Je n'ai donc connu intimement Charles Jacob qu'après ces événements, mais c'est vrai
qu'il était pétainiste. En fait, nous sommes devenus amis plus tard,
même si je ne lui ai évidemment jamais parlé de mes activités dans la
Résistance. Jacob a eu des malheurs considérables : il a perdu
tragiquement deux fils. Je les connaissais bien. L'un, polytechnicien,
était capitaine aviateur, parti à Londres, tombé en service commandé.

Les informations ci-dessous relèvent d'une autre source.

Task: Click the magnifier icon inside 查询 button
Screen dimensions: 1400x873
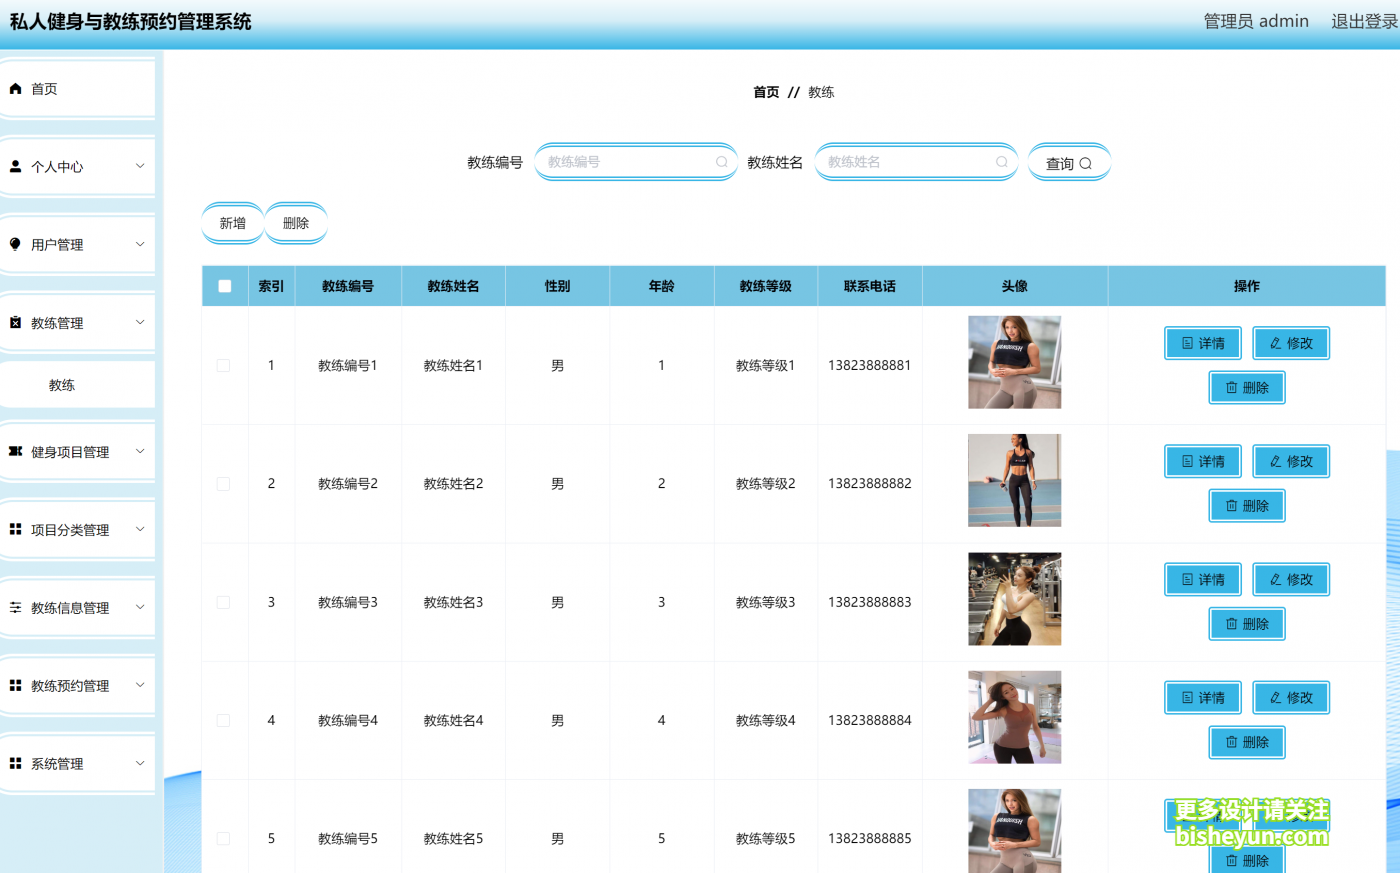Action: (1087, 162)
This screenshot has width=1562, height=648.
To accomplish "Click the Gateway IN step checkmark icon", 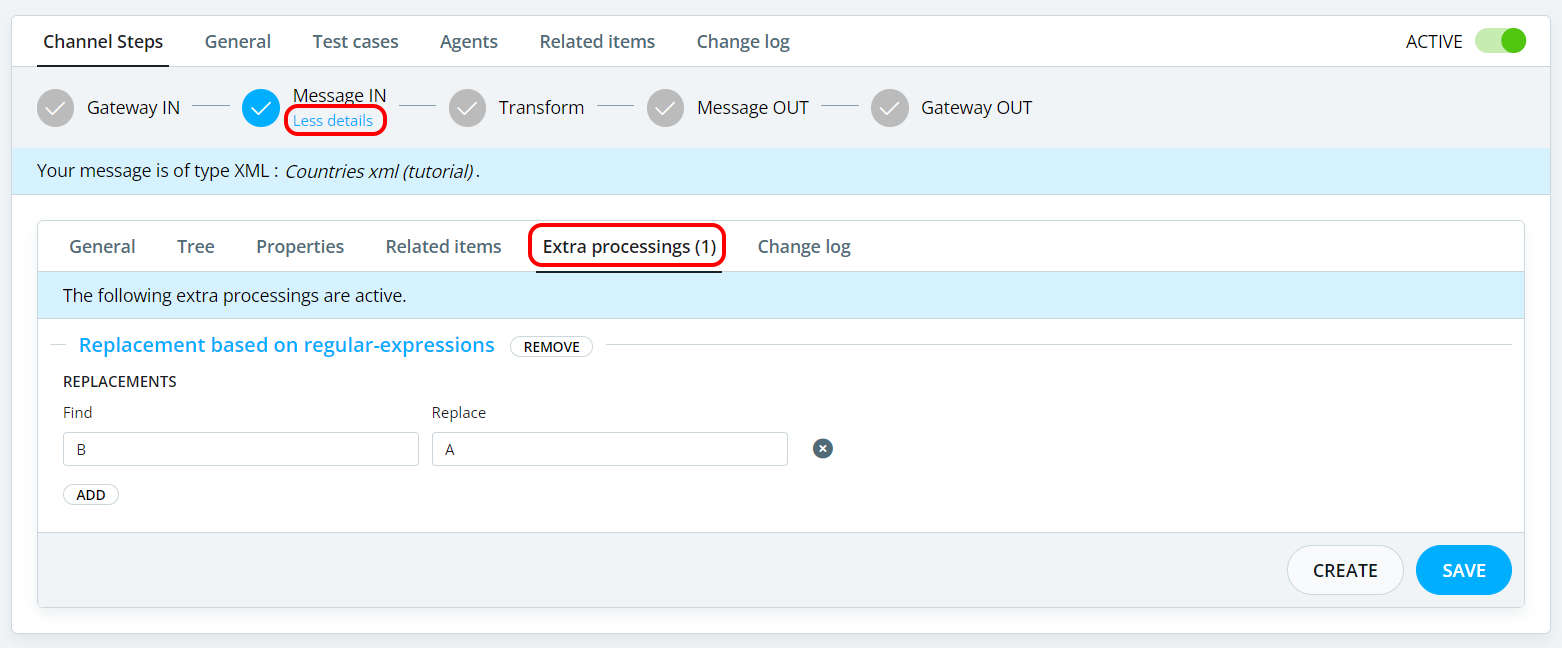I will (x=56, y=108).
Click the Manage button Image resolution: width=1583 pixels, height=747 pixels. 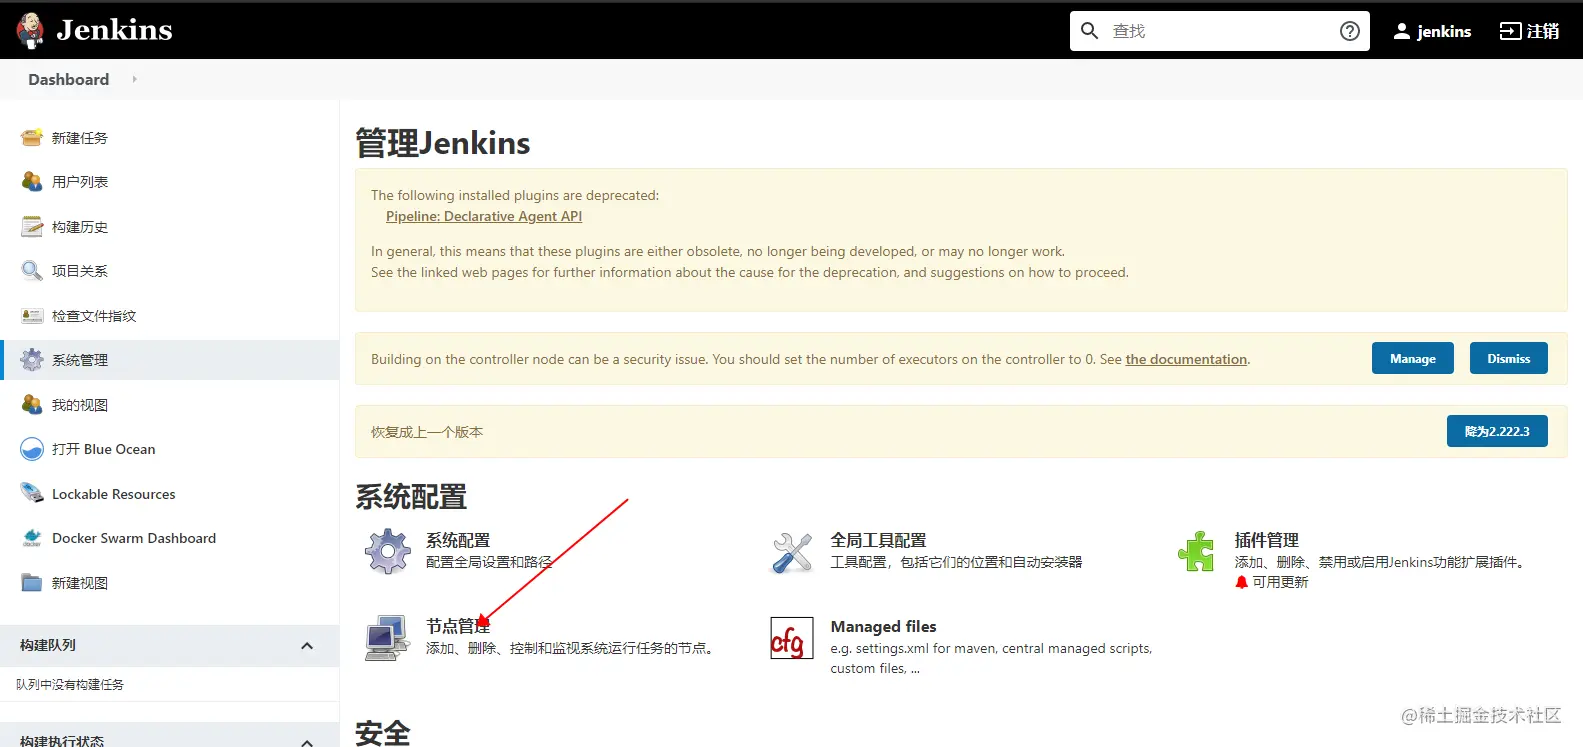tap(1412, 359)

L'autre est mort tragiquement en montagne. A cause de ce second fils,
nous nous sommes rapprochés, j'étais devenu son confident. Mais en
1940, il était persuadé d'avoir raison. "Perrin et Cie., ce n'est pas
sérieux…/ Laugier, c'est un fantaisiste…/ Ils sont incapables de faire
une bonne gestion, etc.". La personne qui m'avait mis au courant du
rapport Jacob était Gabrielle Mineur, l'épouse de l'astronome, elle
aussi revenue au CNRS à Paris. D'autre part, Jacob avait un chauffeur,
une femme très liée à Paul Rivet. Bref, j'avais mes informatrices et
j'allais le voir de temps en temps. Un jour, il m'appelle : "je vais
vous faire lire les premières pages de mon rapport" . En fait, il
s'était rendu compte au fil de son enquête que les types ne s'étaient
pas remplis les poches. Bon, Charles Jacob a été pétainiste, il n'y a
pas de doute, mais c'était un type honnête. Son enquête lui avait
montré que ses préjugés étaient infondés, que notamment personne ne
s'était enrichi grâce au CNRS. Il a donc rédigé un rapport favorable
qu'il a remis à Chevalier : "ils n'ont pas triché, ces types ont bien
travaillé, le CNRS est utile" et le maintien du Centre a été
officialisé, Charles Jacob en étant nommé directeur, avec comme adjoint
Georges Dupont le directeur de l'ENS.
Sous l'occupation, la recherche était ultra modeste et, en plus, on n'avait pas
d'argent. Notre laboratoire de la Sorbonne n'a jamais été chauffé de
toute la guerre. On n'avait pas de crédits… Et puis, nous n'allions pas
collaborer avec les Allemands, quand même ! Nous avons recommencé à
travailler à l'automne 1940. Pour faire marcher notre tube à rayon X,
nous avions un redresseur de vapeur de mercure, c'était le seul endroit
où on était chauffé la nuit. On mettait une petite résistance
électrique pour maintenir une certaine température dans ces redresseurs
et c'est comme cela que nos tubes à rayon X ont toujours marché. Dans
ces conditions difficiles, il s'est surtout agi de maintenir l'acquis.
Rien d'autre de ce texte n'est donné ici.